O governo federal deve anunciar até 1º de maio um novo pacote de medidas para enfrentar o alto nível de endividamento das famílias brasileiras. A proposta foi alinhada entre o Ministério da Fazenda e executivos dos principais bancos do país e será apresentada ao presidente Luiz Inácio Lula da Silva.
O programa prevê condições facilitadas para renegociação de dívidas, com descontos que podem chegar a 90% em débitos antigos e juros reduzidos, estimados em cerca de 1,99% ao mês. A iniciativa busca substituir dívidas mais caras, como cartão de crédito e cheque especial, por modalidades mais baratas, como crédito consignado ou com garantia.
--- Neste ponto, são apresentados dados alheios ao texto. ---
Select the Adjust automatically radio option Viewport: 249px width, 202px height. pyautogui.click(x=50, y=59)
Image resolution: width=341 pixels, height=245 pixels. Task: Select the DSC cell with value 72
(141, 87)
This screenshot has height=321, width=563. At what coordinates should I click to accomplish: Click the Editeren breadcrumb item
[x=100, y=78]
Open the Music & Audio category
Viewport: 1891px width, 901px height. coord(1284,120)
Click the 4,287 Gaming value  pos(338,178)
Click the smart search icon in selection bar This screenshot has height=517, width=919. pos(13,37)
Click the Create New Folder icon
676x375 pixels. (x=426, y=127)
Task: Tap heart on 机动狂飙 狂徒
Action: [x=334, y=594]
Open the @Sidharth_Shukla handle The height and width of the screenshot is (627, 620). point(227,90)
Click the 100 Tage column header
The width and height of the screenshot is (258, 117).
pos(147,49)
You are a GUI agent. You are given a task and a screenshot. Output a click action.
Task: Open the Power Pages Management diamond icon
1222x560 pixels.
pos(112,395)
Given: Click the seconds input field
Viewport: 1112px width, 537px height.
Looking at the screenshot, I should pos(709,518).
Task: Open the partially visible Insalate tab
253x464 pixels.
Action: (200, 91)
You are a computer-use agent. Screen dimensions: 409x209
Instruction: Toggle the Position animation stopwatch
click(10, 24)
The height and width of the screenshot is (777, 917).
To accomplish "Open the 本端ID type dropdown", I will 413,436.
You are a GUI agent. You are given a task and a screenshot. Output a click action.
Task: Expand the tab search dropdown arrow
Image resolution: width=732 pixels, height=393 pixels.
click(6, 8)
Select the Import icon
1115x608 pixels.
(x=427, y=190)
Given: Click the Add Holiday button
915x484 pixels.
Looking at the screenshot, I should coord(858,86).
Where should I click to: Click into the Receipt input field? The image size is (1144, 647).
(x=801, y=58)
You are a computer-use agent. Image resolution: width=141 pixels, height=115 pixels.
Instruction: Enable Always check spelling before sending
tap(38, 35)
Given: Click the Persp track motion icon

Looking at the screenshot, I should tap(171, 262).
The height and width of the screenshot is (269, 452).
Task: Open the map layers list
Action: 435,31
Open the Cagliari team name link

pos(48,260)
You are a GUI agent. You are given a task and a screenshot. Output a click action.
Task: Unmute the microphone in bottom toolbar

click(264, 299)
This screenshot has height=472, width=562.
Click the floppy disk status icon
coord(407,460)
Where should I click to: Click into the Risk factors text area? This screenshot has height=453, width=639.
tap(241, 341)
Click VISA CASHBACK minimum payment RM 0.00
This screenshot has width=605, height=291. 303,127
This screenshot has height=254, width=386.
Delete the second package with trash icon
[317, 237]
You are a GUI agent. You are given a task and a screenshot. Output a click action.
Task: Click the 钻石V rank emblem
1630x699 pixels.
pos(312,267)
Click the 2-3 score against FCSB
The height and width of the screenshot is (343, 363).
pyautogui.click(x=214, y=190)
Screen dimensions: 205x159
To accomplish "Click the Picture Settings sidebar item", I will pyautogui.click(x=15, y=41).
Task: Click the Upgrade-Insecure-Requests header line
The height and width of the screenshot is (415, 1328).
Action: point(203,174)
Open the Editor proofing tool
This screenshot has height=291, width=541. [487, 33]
A medida deve priorizar pessoas com renda de até cinco salários mínimos e pode alcançar milhões de brasileiros. Após o lançamento, a orientação será que consumidores procurem instituições financeiras para renegociar débitos em melhores condições, com participação de bancos públicos e privados.
Entre os mecanismos previstos está o uso do FGTS para quitação de dívidas, com saque limitado a uma parcela do saldo e vinculado ao pagamento integral do débito. A proposta considera que o rendimento do fundo é inferior aos juros cobrados nas principais linhas de crédito.
Para viabilizar os descontos, o governo pretende utilizar o Fundo Garantidor de Operações (FGO), que funcionará como garantia para os bancos em caso de inadimplência. O aporte no fundo pode variar entre R$ 5 bilhões e R$ 10 bilhões, enquanto o volume total de dívidas renegociadas pode chegar a R$ 140 bilhões.
O programa também prevê medidas para evitar novo endividamento, como possíveis restrições temporárias ao acesso a apostas online e regras para retirada do nome de cadastros de inadimplência apenas após o pagamento da primeira parcela. Segundo o governo, a iniciativa é pontual e não deve se tornar permanente.